プロとは、「専門的見地から解釈や判断をし、実行に移す」ことを生業としている者のことを指す。
診断や処方は医者の専売特許かもしれないが、観察に基づく解釈や判断を医者以外の医療介護職がしてはならない、ということはない。
特に認知症領域ではそうだが、医者が診察室という閉鎖空間で得られる情報には限界がある。
認知症に携わる医者は常に、「プロとしての」ケアマネの意見を必要としていると思って欲しい。
poorな観察眼しか持たないケアマネのpoorな情報を元に、poorな観察眼しか持たない医者がpoorな診断を下しpoorな処方をすると、困るのは患者や家族である。

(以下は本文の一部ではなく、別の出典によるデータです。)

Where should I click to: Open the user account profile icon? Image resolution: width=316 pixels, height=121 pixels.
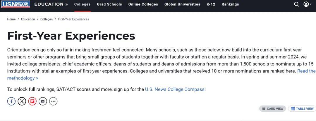(306, 4)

「認知が進んだ」とか「認知が入っている」などという表現を、医療介護現場から払拭したい。 - 鹿児島認知症ブログ
ところで。
観察眼とは意識して自分で育てるものであり、勝手に育つものではなく人から育てて貰うものでもない。
観察し、解釈し、解釈結果を他者に供覧し、他者の解釈を踏まえて更に観察を重ねることで、現場で役立つ観察眼は養われていく。
それが自サービスの利用者であろうが共に仕事をする同僚であろうが、または生産物の最終消費者であろうが、多くの仕事は「人」の存在を前提とする。よって、解釈やアウトプットは多様となるのが自然である。
多様な人びとの多様な意見が集まれば、どうしても軋轢は生じる。軋轢とは基本的に面倒くさいものだが、工夫を育てる培地にもなる。
工夫の積み重ねで人は成長していくということを考えると、「(適度な)軋轢は人の成長に必要」ということになる。
件のケアマネは、成長を放棄しているのだろうか?
成長したくなければ、軋轢を避ければよい。簡単なことだ。
軋轢を避けるには、仕事の仕組みをマクドナルド化するのが最も効率が良い。つまり、
「最優先事項は人を含めたコストの最小化と利益の最大化。誰がやっても同じ結果になることが求められ、幾らでも代わりがいる仕事。」
である。
自己解釈は求められず、マニュアル通りに効率よく現場を回し続けることが求められる仕事。
洗練されているのかもしれないが、いつ淘汰されるか分からない仕事。
念のために言っておくと、マクドナルドに他意があるわけではない。高度産業化に伴う必然的な帰結を説明しているだけである。
手触りは豊かだけれども摩擦(≒軋轢)も多い”文化”を手放し、摩擦の少ない高度に産業化された”文明”に自らを収斂させていく過程は、「便利になった!」などと単純に喜べるようなものではない。
誰しも少なからずシステムの中で生きることを余儀なくされてはいるが、そのことによる人間性の希薄化、大衆性の増大という負の側面を意識しているかどうかで、システムに飲み込まれるか否かは決まる。
「観察や解釈」を自ら放棄するということは、自分で自分をマクドナルド化するということであり、つまりは、「軋轢を通じて成長することを放棄する」ということである。
没主観性や計量可能性に骨の髄まで浸かり観察・解釈を放棄したときに、人は大衆と化しシステムに飼われる。
システムに飼われ、自分の頭で考えなくて済むことを心地よいと感じる人もいるのかもしれないが、自分はそうなりたくない。
なぜなら。
高次脳機能を手放していく認知症患者さんたちを受けとめ、つなぎ止めようとする仕事に従事する我々が、高次脳機能を駆使して初めて可能となる観察と解釈を自ら手放して良いとは思わないからである。